*** Opening DATASET EXCERPTS ***

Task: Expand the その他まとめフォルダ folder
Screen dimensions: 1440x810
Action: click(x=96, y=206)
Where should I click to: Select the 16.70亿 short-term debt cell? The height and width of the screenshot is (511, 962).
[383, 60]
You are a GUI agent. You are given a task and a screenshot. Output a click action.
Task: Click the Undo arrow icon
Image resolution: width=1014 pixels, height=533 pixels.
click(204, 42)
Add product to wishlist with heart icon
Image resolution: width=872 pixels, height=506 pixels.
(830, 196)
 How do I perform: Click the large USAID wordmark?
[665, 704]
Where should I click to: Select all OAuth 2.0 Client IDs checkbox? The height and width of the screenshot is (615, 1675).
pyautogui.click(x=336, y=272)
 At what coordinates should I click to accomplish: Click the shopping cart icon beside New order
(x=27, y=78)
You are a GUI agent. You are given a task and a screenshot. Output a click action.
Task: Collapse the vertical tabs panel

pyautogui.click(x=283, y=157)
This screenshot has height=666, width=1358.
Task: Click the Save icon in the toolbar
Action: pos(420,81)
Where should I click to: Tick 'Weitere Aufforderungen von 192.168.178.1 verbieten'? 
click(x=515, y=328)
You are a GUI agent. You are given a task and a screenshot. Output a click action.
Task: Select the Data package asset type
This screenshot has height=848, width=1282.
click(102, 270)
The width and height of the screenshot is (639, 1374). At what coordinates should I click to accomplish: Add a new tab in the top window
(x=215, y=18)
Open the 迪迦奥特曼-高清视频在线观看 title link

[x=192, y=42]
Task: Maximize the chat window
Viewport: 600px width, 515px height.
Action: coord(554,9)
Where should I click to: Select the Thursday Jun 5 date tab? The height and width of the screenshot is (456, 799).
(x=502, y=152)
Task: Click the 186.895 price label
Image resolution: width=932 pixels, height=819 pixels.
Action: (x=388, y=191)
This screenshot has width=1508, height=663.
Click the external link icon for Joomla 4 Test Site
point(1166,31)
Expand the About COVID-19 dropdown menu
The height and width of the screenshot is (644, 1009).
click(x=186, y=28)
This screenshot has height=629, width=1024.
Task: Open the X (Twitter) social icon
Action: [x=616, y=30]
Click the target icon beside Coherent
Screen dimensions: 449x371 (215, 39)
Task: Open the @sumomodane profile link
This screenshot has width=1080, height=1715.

*** Closing DATASET EXCERPTS ***

• [DIRECTIONS]: Give an exact reproduction of the lines from the one with "Where should I click to: Select the Thursday" to the final line of the entries, including both.

• [OUTPUT BELOW]:
Where should I click to: Select the Thursday Jun 5 date tab? The height and width of the screenshot is (456, 799).
(x=502, y=152)
Task: Click the 186.895 price label
Image resolution: width=932 pixels, height=819 pixels.
Action: (x=388, y=191)
This screenshot has width=1508, height=663.
Click the external link icon for Joomla 4 Test Site
point(1166,31)
Expand the About COVID-19 dropdown menu
The height and width of the screenshot is (644, 1009).
click(x=186, y=28)
This screenshot has height=629, width=1024.
Task: Open the X (Twitter) social icon
Action: [x=616, y=30]
Click the target icon beside Coherent
Screen dimensions: 449x371 (215, 39)
Task: Open the @sumomodane profile link
This screenshot has width=1080, height=1715.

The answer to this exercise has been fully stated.